Bus route in east England

Excel is the brand name given to a number of bus services operated by First Norfolk & Suffolk, covering 80 mi between Norwich bus station in Norfolk and Peterborough railway station in Cambridgeshire, England. Prior to February 2018, the route also extended from Norwich to Lowestoft in Suffolk via Great Yarmouth; this section of the route has since been replaced by Coastlink branded services X1 and X2. As of June 2021, the Excel route itself operates between Peterborough, King's Lynn and Norwich, with variations A, B, C and D providing different levels of service to intermediate villages.

In the year up to April 2009, the route saw a 15% increase in passenger numbers compared to the previous year. In 2013, the service received brand new buses in the form of high-specification Alexander Dennis Enviro400 double-deckers.

==Route and Frequency==
The route is around 80 miles in length, mostly following the A47 road and only stopping at major interchange points in urban areas. In total, from Norwich to Peterborough the journey time is around 3 hours and 25 minutes.

Since July 2014, the route has been made up of two sections. Before this date, buses would run the entirety of the route, but since July 2014 services operate between Peterborough and Norwich (as excel) and Norwich and Lowestoft (X1) separately, with all services in both directions terminating at Norwich Bus Station.
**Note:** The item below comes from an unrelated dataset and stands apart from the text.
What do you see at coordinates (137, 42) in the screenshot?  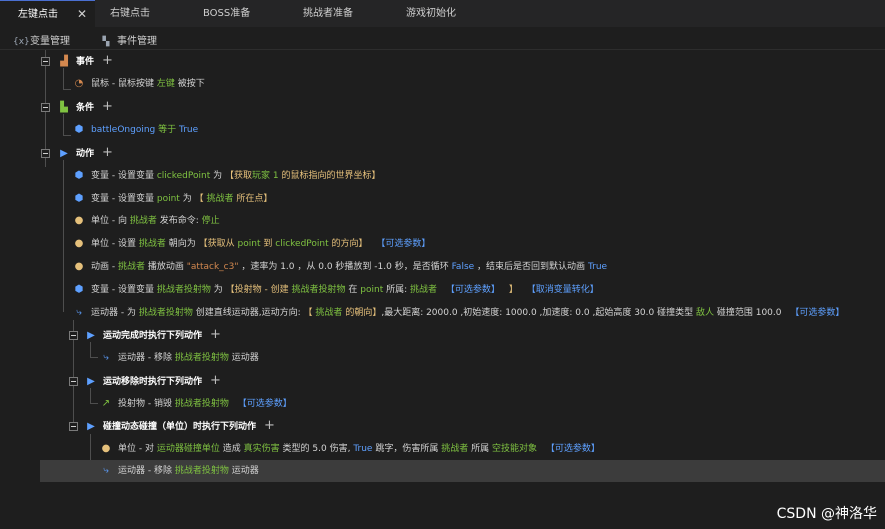 I see `event-manager-label: 事件管理` at bounding box center [137, 42].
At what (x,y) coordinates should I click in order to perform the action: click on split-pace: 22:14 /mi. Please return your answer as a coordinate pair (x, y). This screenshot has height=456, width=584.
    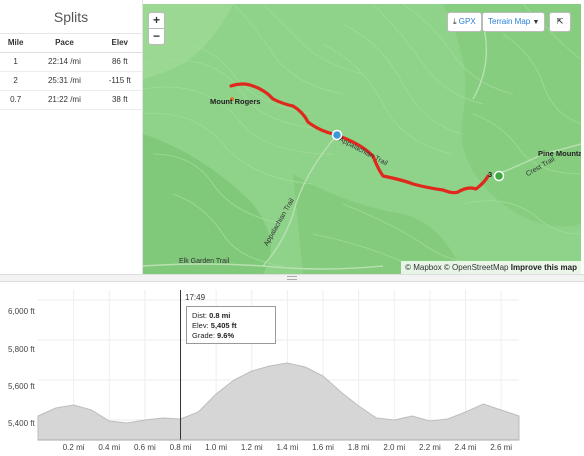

Passengers travelling further have to change. At that time, the "splitting" of the route was a temporary measure introduced in order to ease delays while major long term roadworks were carried out on the A47 at Postwick, east of Norwich. From February 2018, the split became a permanent measure for operational reasons.

There is a different frequency on each section of the route. In general, there is a 20-minute frequency from Monday to Saturday on the X1 between Norwich and Lowestoft and a half-hourly frequency from Monday to Saturday on the excel between Norwich and Peterborough.

===Vehicles===
The route was mostly operated by high-specification double-decker Alexander Dennis Enviro400 buses, which were introduced in October 2013 featuring air conditioning, free WiFi and leather seats. The older Wright Eclipse Gemini-bodied Volvo B9TL vehicles which previously operated the main route were mostly transferred to the X2, X11, X21, X22 and other related services.

In February 2020, 19 new Alexander Dennis Enviro400 City bodied Scania N250UD buses were introduced on the core excel route (Norwich - Peterborough).
The former Alexander Dennis Enviro400 buses were at this point rebranded for the "Coastlink" X1, X11, X2 and X22 from Great Yarmouth to Lowestoft, with the Wright Eclipse Geminis mostly moving to local work out of Great Yarmouth and Lowestoft depots under the "Coastal Clipper" and "Coastal Reds" brands although some were also "Coastlink" branded and remain on their former routes.

== Media ==
An unofficial blog, The X1 Blog, regularly reports on the latest workings of the service.

== Accidents and incidents ==
In May 2009, an X1 bus travelling towards Peterborough was involved in a fatal accident in Thorney. The driver took avoiding action after a car drove into its path, causing the bus to veer off the road.

On 23 February 2017, an X1 bus crashed into a roadside ditch and overturned near Wisbech as a result of high winds, gusting up to 80mph in the area around the time of the crash, caused by Storm Doris. Eleven people were injured. A similar incident almost occurred around the same time on the Acle Straight between Great Yarmouth and Norwich, resulting in the bus having to be evacuated, and services were subsequently suspended for the day.

On 26 June 2018, an Excel bus was involved in a collision with a lorry on the A47 in Guyhirn. The bus driver and a passenger were killed, and fourteen others were injured.